> [Task goal] Reproduce all of the material below, substituting "Find an element on the display" for every occurrence of "Locate an element on the screen" and leaving everything else unchanged.

[Start of Attachment]

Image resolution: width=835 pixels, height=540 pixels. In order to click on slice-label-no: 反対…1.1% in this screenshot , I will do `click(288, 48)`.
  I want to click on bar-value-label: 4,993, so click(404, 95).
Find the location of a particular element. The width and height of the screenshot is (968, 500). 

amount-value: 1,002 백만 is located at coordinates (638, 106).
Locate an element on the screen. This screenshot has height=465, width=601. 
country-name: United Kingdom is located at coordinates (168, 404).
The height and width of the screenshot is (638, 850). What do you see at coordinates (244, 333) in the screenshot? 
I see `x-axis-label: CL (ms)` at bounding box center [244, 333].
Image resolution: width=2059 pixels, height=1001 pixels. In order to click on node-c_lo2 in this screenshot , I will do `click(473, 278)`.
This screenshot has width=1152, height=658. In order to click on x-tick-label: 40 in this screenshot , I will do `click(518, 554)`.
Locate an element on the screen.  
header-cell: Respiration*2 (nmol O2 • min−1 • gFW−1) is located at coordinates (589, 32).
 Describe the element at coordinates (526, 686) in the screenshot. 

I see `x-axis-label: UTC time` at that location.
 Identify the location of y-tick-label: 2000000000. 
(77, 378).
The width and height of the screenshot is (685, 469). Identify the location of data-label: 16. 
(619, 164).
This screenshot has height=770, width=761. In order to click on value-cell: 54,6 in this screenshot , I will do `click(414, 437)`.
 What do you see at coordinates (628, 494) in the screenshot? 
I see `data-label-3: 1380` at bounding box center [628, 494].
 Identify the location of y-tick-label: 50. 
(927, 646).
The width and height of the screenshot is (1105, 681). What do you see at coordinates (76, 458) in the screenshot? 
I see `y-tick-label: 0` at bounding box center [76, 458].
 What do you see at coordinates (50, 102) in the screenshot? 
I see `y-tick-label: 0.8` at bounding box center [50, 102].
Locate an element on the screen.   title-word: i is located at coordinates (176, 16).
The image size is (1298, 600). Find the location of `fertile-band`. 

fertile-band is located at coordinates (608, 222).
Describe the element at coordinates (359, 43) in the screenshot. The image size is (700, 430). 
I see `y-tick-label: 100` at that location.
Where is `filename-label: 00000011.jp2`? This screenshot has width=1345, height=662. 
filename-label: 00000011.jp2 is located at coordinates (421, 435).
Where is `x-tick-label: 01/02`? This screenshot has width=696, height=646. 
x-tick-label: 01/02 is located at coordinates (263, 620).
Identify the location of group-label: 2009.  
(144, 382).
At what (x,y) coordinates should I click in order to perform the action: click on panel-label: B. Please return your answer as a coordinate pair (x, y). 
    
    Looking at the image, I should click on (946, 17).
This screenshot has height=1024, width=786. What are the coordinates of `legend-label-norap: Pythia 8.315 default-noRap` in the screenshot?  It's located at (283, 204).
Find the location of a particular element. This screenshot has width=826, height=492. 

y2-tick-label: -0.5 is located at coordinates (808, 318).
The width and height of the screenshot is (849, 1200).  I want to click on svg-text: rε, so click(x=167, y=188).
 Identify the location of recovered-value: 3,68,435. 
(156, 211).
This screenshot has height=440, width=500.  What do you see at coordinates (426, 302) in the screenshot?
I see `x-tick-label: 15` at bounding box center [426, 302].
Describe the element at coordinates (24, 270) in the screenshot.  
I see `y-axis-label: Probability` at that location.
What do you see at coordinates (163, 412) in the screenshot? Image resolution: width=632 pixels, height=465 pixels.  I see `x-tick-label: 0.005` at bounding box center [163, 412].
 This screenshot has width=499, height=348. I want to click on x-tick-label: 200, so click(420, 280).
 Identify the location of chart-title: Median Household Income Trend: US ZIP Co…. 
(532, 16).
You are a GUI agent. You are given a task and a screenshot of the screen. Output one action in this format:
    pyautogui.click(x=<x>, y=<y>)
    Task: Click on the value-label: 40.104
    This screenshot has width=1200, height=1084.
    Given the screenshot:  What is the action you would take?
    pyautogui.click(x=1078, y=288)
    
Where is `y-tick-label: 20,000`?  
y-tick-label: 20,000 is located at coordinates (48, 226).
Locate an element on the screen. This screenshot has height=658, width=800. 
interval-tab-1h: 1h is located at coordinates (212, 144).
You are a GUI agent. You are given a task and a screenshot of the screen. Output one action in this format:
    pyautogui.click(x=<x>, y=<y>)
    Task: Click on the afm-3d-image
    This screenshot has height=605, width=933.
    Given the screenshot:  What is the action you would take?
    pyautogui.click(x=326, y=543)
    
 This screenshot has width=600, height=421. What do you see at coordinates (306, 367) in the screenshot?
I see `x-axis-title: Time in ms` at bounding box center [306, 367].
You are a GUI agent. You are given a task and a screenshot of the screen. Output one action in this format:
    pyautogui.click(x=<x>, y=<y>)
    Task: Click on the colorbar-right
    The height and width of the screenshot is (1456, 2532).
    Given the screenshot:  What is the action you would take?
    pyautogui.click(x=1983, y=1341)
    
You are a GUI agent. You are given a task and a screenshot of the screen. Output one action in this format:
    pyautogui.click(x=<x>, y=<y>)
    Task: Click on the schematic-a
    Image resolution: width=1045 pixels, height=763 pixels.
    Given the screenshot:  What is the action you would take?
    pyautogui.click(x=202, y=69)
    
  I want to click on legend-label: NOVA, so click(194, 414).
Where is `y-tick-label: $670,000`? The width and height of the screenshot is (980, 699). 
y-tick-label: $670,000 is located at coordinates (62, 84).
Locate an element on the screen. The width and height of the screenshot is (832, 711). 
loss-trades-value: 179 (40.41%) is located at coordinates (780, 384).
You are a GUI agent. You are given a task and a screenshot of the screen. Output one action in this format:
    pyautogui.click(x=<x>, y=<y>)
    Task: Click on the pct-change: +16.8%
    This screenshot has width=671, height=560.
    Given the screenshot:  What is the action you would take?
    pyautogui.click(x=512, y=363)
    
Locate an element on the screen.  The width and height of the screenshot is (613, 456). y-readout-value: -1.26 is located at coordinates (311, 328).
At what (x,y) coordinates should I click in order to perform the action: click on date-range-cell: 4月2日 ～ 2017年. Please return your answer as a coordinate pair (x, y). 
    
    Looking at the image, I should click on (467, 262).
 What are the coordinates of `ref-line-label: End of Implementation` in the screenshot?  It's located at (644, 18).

[End of Attachment]

> [Worked solution]
Image resolution: width=835 pixels, height=540 pixels. In order to click on slice-label-no: 反対…1.1% in this screenshot , I will do `click(288, 48)`.
  I want to click on bar-value-label: 4,993, so click(404, 95).
Find the location of a particular element. The width and height of the screenshot is (968, 500). 

amount-value: 1,002 백만 is located at coordinates (638, 106).
Find an element on the display. This screenshot has height=465, width=601. 
country-name: United Kingdom is located at coordinates (168, 404).
The height and width of the screenshot is (638, 850). What do you see at coordinates (244, 333) in the screenshot? 
I see `x-axis-label: CL (ms)` at bounding box center [244, 333].
Image resolution: width=2059 pixels, height=1001 pixels. In order to click on node-c_lo2 in this screenshot , I will do `click(473, 278)`.
This screenshot has width=1152, height=658. In order to click on x-tick-label: 40 in this screenshot , I will do `click(518, 554)`.
Find an element on the display.  
header-cell: Respiration*2 (nmol O2 • min−1 • gFW−1) is located at coordinates (589, 32).
 Describe the element at coordinates (526, 686) in the screenshot. 

I see `x-axis-label: UTC time` at that location.
 Identify the location of y-tick-label: 2000000000. 
(77, 378).
The width and height of the screenshot is (685, 469). Identify the location of data-label: 16. 
(619, 164).
This screenshot has height=770, width=761. In order to click on value-cell: 54,6 in this screenshot , I will do `click(414, 437)`.
 What do you see at coordinates (628, 494) in the screenshot? 
I see `data-label-3: 1380` at bounding box center [628, 494].
 Identify the location of y-tick-label: 50. 
(927, 646).
The width and height of the screenshot is (1105, 681). What do you see at coordinates (76, 458) in the screenshot? 
I see `y-tick-label: 0` at bounding box center [76, 458].
 What do you see at coordinates (50, 102) in the screenshot? 
I see `y-tick-label: 0.8` at bounding box center [50, 102].
Find an element on the display.   title-word: i is located at coordinates (176, 16).
The image size is (1298, 600). Find the location of `fertile-band`. 

fertile-band is located at coordinates (608, 222).
Describe the element at coordinates (359, 43) in the screenshot. The image size is (700, 430). 
I see `y-tick-label: 100` at that location.
Where is `filename-label: 00000011.jp2`? This screenshot has width=1345, height=662. 
filename-label: 00000011.jp2 is located at coordinates (421, 435).
Where is `x-tick-label: 01/02`? This screenshot has width=696, height=646. 
x-tick-label: 01/02 is located at coordinates (263, 620).
Identify the location of group-label: 2009.  
(144, 382).
At what (x,y) coordinates should I click in order to perform the action: click on panel-label: B. Please return your answer as a coordinate pair (x, y). 
    
    Looking at the image, I should click on (946, 17).
This screenshot has height=1024, width=786. What are the coordinates of `legend-label-norap: Pythia 8.315 default-noRap` in the screenshot?  It's located at (283, 204).
Find the location of a particular element. This screenshot has width=826, height=492. 

y2-tick-label: -0.5 is located at coordinates (808, 318).
The width and height of the screenshot is (849, 1200).  I want to click on svg-text: rε, so click(x=167, y=188).
 Identify the location of recovered-value: 3,68,435. 
(156, 211).
This screenshot has height=440, width=500.  What do you see at coordinates (426, 302) in the screenshot?
I see `x-tick-label: 15` at bounding box center [426, 302].
Describe the element at coordinates (24, 270) in the screenshot.  
I see `y-axis-label: Probability` at that location.
What do you see at coordinates (163, 412) in the screenshot? Image resolution: width=632 pixels, height=465 pixels.  I see `x-tick-label: 0.005` at bounding box center [163, 412].
 This screenshot has width=499, height=348. I want to click on x-tick-label: 200, so click(420, 280).
 Identify the location of chart-title: Median Household Income Trend: US ZIP Co…. 
(532, 16).
You are a GUI agent. You are given a task and a screenshot of the screen. Output one action in this format:
    pyautogui.click(x=<x>, y=<y>)
    Task: Click on the value-label: 40.104
    This screenshot has width=1200, height=1084.
    Given the screenshot:  What is the action you would take?
    pyautogui.click(x=1078, y=288)
    
Where is `y-tick-label: 20,000`?  
y-tick-label: 20,000 is located at coordinates (48, 226).
Find an element on the display. This screenshot has height=658, width=800. 
interval-tab-1h: 1h is located at coordinates (212, 144).
You are a GUI agent. You are given a task and a screenshot of the screen. Output one action in this format:
    pyautogui.click(x=<x>, y=<y>)
    Task: Click on the afm-3d-image
    This screenshot has height=605, width=933.
    Given the screenshot:  What is the action you would take?
    pyautogui.click(x=326, y=543)
    
 This screenshot has width=600, height=421. What do you see at coordinates (306, 367) in the screenshot?
I see `x-axis-title: Time in ms` at bounding box center [306, 367].
You are a GUI agent. You are given a task and a screenshot of the screen. Output one action in this format:
    pyautogui.click(x=<x>, y=<y>)
    Task: Click on the colorbar-right
    The height and width of the screenshot is (1456, 2532).
    Given the screenshot:  What is the action you would take?
    pyautogui.click(x=1983, y=1341)
    
You are a GUI agent. You are given a task and a screenshot of the screen. Output one action in this format:
    pyautogui.click(x=<x>, y=<y>)
    Task: Click on the schematic-a
    Image resolution: width=1045 pixels, height=763 pixels.
    Given the screenshot:  What is the action you would take?
    pyautogui.click(x=202, y=69)
    
  I want to click on legend-label: NOVA, so click(194, 414).
Where is `y-tick-label: $670,000`? The width and height of the screenshot is (980, 699). 
y-tick-label: $670,000 is located at coordinates (62, 84).
Find an element on the display. The width and height of the screenshot is (832, 711). 
loss-trades-value: 179 (40.41%) is located at coordinates (780, 384).
You are a GUI agent. You are given a task and a screenshot of the screen. Output one action in this format:
    pyautogui.click(x=<x>, y=<y>)
    Task: Click on the pct-change: +16.8%
    This screenshot has width=671, height=560.
    Given the screenshot:  What is the action you would take?
    pyautogui.click(x=512, y=363)
    
Find an element on the display.  The width and height of the screenshot is (613, 456). y-readout-value: -1.26 is located at coordinates (311, 328).
At what (x,y) coordinates should I click in order to perform the action: click on date-range-cell: 4月2日 ～ 2017年. Please return your answer as a coordinate pair (x, y). 
    
    Looking at the image, I should click on (467, 262).
 What are the coordinates of `ref-line-label: End of Implementation` in the screenshot?  It's located at (644, 18).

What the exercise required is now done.